SOCS1調控未成熟樹突細胞分化誘導肝移植免疫耐受及機制研究

于曉春 羅時敏 黃昭 楊智 程園園 劉繼云

SOCS1調控未成熟樹突細胞分化誘導肝移植免疫耐受及機制研究

于曉春 羅時敏 黃昭 楊智 程園園 劉繼云

目的 探討細胞因子信號傳導抑制因子-1（Suppressors of cytokine signaling-1,SOCS1）基因腺病毒轉染未成熟的樹突細胞（Dendritic cells，DC），并免疫受體小鼠，通過小鼠肝移植模型，觀察免疫耐受的效果并探討可能的機制。方法 構建SOCS1腺病毒并PCR鑒定，感染體外分離、培養的小鼠骨髓樹突細胞，Westernblot法檢測SOCS1表達。以未轉染組及空白轉染組為對照，免疫肝移植小鼠模型，檢測受體小鼠脾臟淋巴細胞混合淋巴細胞反應（MLR），檢測血清IL-2和IFN-γ水平及肝臟組織IL-2和IFN-γmRNA表達。結果 成功構建并鑒定轉染腺病毒，感染DC后，SOCS1蛋白表達水平較未轉染組及空白轉染組顯著增高（P＜0.05）。SOCS1基因修飾的DC免疫肝移植模型小鼠后，受體小鼠脾臟淋巴細胞MLR較未轉染組及空白對照免疫受體組小鼠顯著下降（P＜0.05）；SOCS1-DC免疫受體小鼠血清IL-2和IFN-γ水平及肝臟mRNA表達水平均顯著下降（P＜0.05）。結論 通過腺病毒轉染使SOCS1在DC中過度表達，用以體內免疫同種異體肝移植受體小鼠，能有效減輕同種移植排斥反應，并在一定程度上誘導形成免疫耐受。

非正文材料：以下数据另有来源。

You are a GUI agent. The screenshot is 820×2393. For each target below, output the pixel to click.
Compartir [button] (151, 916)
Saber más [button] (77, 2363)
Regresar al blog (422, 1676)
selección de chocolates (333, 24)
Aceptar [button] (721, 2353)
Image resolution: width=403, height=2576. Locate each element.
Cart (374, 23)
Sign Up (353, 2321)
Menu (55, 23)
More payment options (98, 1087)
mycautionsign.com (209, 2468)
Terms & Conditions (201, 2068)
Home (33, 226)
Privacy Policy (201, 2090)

細胞因子信號傳導抑制因子-1；樹突狀細胞；肝移植；移植物排斥

器官移植術后排斥反應是影響移植物功能及收者生存質量的重要因素之一[1]。近年來，多種新型免疫抑制劑的臨床應用，雖然降低了器官移植排斥反應的發生率，但過度抑制了機體免疫[2]。因此，有效的抑制同種移植排斥反應，并保持機體正常的免疫力是解決移植排斥的有效辦法。近年研究發現，髓系未成熟樹突狀細胞亞群(immature DC subset，imDC)由于表面粘附輔助分子如B7、CD40等缺乏，則具有免疫耐受性，可以誘導T細胞失能、低反應型以及Th2細胞極化，并且誘導調節性T細胞產生，對于器官移植的免疫穩態的維持具有重要的作用[3]。細胞因子信號傳導抑制因子（Suppressor of cytokine signaling-1，SOCS1）是近年來發現的一類與細胞因子JAK-STAT信號傳導途徑有關的負性調節蛋白，能夠抑制白介素、IFN等多種因子的細胞內信號傳導[4-5]。本實驗采用基因轉染技術上調DC內的SOCS1的表達，并免疫受體小鼠，通過小鼠肝移植模型，觀察免疫耐受的效果并探討可能的機制。

1 材料與方法

1.1 實驗動物與細胞系 供體C57BL/6小鼠、受體BALB/C小鼠，6～8周，體重20～22g（上海必凱實驗動物有限公司），293細胞株購（上海中科院細胞研究所）。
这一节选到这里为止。